UK Local Election: Triumph of Real Conservatism and Sea Change in British Politics




Anti-immigration, anti-European-Union, against wind farms and other absurd climate change policies, pro-family and anti-homosexual-marriage UK Independence Party, or UKIP, (there is much more to be against than to be for at the moment in Britain) has today changed British politics, very likely forever.

This far-right, real conservative party which not long ago had a support of barely 5% of the population has experienced a surge in popularity and is the triumphant winner of yesterday's local election in England and Wales, getting a quarter of the vote nationally.

UKIP is not the winner in the sense of getting most votes, but is certainly the party that got by far most gains.

These are the 2013 local election results as share of the total national vote:
  1. Labour - 29%
  2. Conservatives - 25%
  3. UKIP - 23%
  4. Liberal Democrats - 14%
  5. Other - 9%.
The previous local election gave these results for the top 4 parties:
  1. Conservatives - 44%
  2. Liberal Democrats - 25%
  3. Labour - 13%,
  4. UKIP - 5%
UKIP has pushed all parties below 30%, Labour as well as Tories. There are now few points dividing UKIP from either of them, and all three are between 20% and 30%, while the Lib Dems are on their way to be consigned to history, so eventually there will be two of the three main parties on the Right and only one on the Left.

If we look at the number of seats, we can see that even the way the number of seats gained by UKIP, 139 (an astounding rise from 8 to 147!), closely mirrors the number of seats lost by the Lib Dems, 124, shows in purely and clearly arithmetic terms how the former party is replacing the latter.

A by-election to replace a Member of Parliament in the House of Commons was also held at the same time in South Shields, near Newcastle upon Tyne. Labour easily won this, a safe seat for them, but UKIP came an astonishing second pushing the Lib Dems into seventh place with a result so bad that they lost their deposit.

UKIP was the big story of this election. Every other sentence in all the commentaries on the vote contained the word "UKIP".

Prime Minister and leader of the Tories David Cameron, who had in the past called UKIP supporters "closet racists, loonies, nutters and fruitcakes", is so scared of them now that today he expressed respect for them and their choices, saying that it's no good insulting them and they must be listened to and treated with respect.

The most interesting aspect of the election results is that UKIP has not just taken votes from the Conservatives, the only right-wing party among the major three, but also - albeit to a lesser extent - from Labour and the Liberal Democrats, parties of the Left.
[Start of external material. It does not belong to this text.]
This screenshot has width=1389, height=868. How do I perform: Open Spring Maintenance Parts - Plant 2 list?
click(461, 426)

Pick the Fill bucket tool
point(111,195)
This disproves the predictions of those who before the elections were warning of the danger that voting UKIP, dividing the Right, would help Labour, with which I disagreed.
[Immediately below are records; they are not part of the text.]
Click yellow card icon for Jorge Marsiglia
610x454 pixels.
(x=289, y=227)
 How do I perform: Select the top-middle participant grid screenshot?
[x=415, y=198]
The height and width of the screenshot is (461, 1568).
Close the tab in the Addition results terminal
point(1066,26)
In the traditionally Conservative South of England, the Labour Party has been pushed into fourth place in many localities.

As Conservative minister Michael Gove said, this was not a protest vote against the government - which is a coalition of Tories and Lib Dems - but a protest against Labour, therefore against all the three main parties.
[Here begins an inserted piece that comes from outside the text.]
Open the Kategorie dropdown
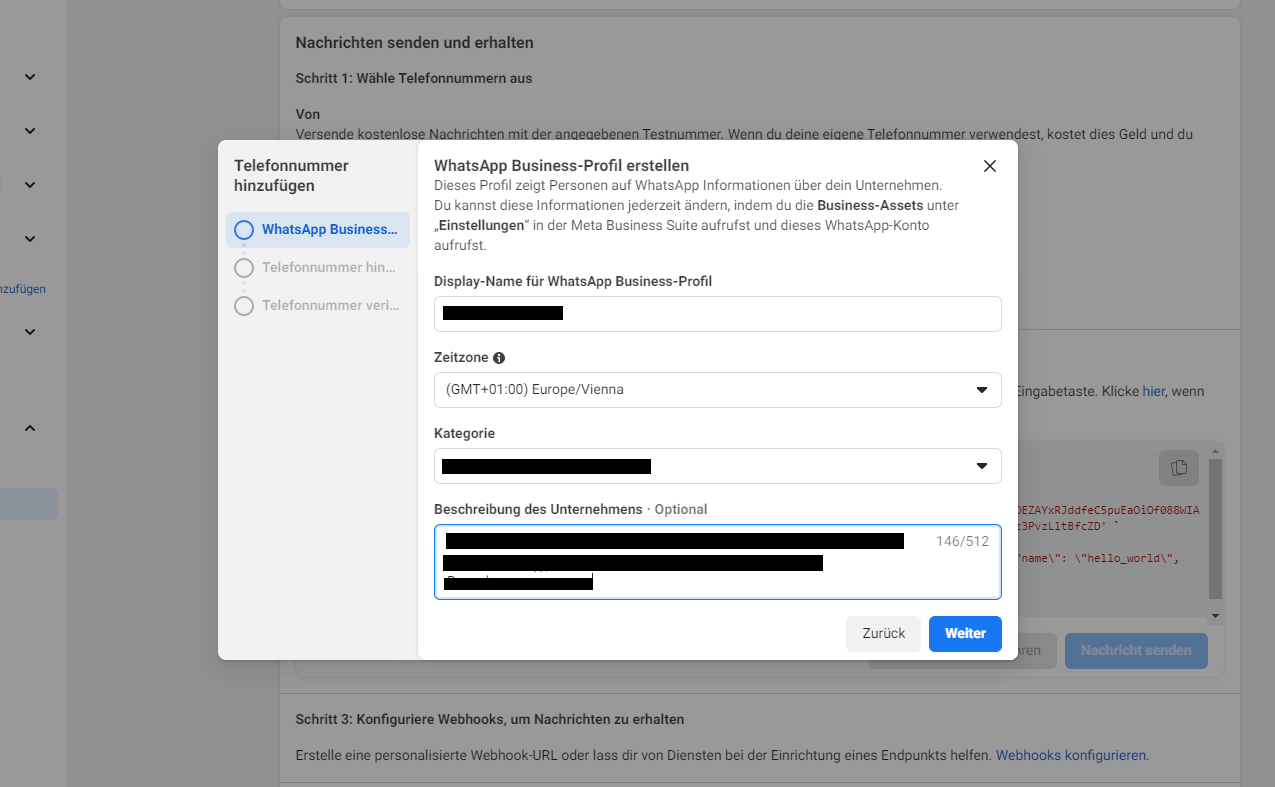 coord(717,466)
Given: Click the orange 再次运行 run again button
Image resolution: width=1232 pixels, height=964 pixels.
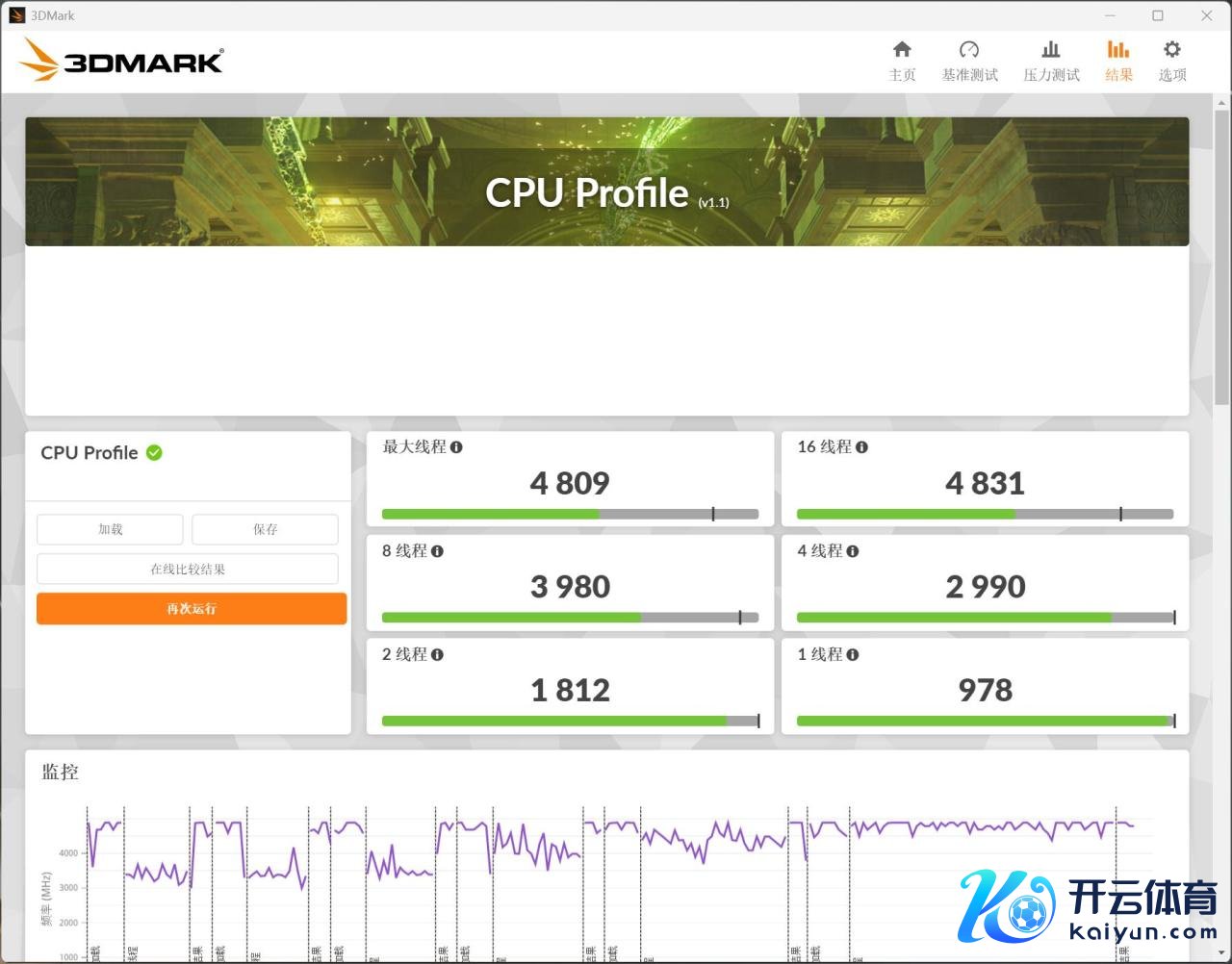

But the most important thing is that the UKIP victory means a reshaping of the face of British politics, what UKIP leader Nigel Farage calls a "game changer".

It is no longer a three-party-system now, but a four-party-system.

Previously the three main parties were one on the Right and two on the Left, now it's two on each side.

Not only that. The other major story of this election is the defeat of that pathetic party, the Liberal Democrats, whose policies are best described as being to the left of Tony Blair's New Labour, which was forever and with some success chasing that elusive centre ground, also known as Middle England, and to the right of good Old Labour, which is what we have now.

The Lib Dems, this insignificant former third party of Britain, the point of whose existence many acute minds have in vain tried to discern, seems destined to a well-deserved extinction.

There is a lesson here for U.S. politics as well. This extraordinary rise of a small, fringe, truly conservative party with more ideas than resources and more principles than media coverage has shown that people want more really conservative, right-wing, sane, commonsensical policies and unambiguos, unapologetic clarity on them than we credit them for.

Someone during the British media commentary on the election made a comparison between UKIP and the Tea Party.

I don' t know how much that comparison is appropriate, but I do know that the Republicans, like their British counterparts, the Tories, at the moment are not true to their conservative principles.

Doing the Romney thing, selecting a left-leaning Republican presidential candidate who has "evolving" views on same-sex marriage - when we know that we must win the culture war in order to win the political war, as the Left has demonstrated to us by its successful example of the last 50-60 years - is the best way to lose the race for the White House, because it sends mixed messages.

Rather than going after the centre, or middle ground, in the hope that this will bring more votes by widening the spectrum of consensus, the UKIP example has shown that it is better to choose policies we truly want implemented and try to bring the people on our side, thus moving that middle ground in the direction that we desire.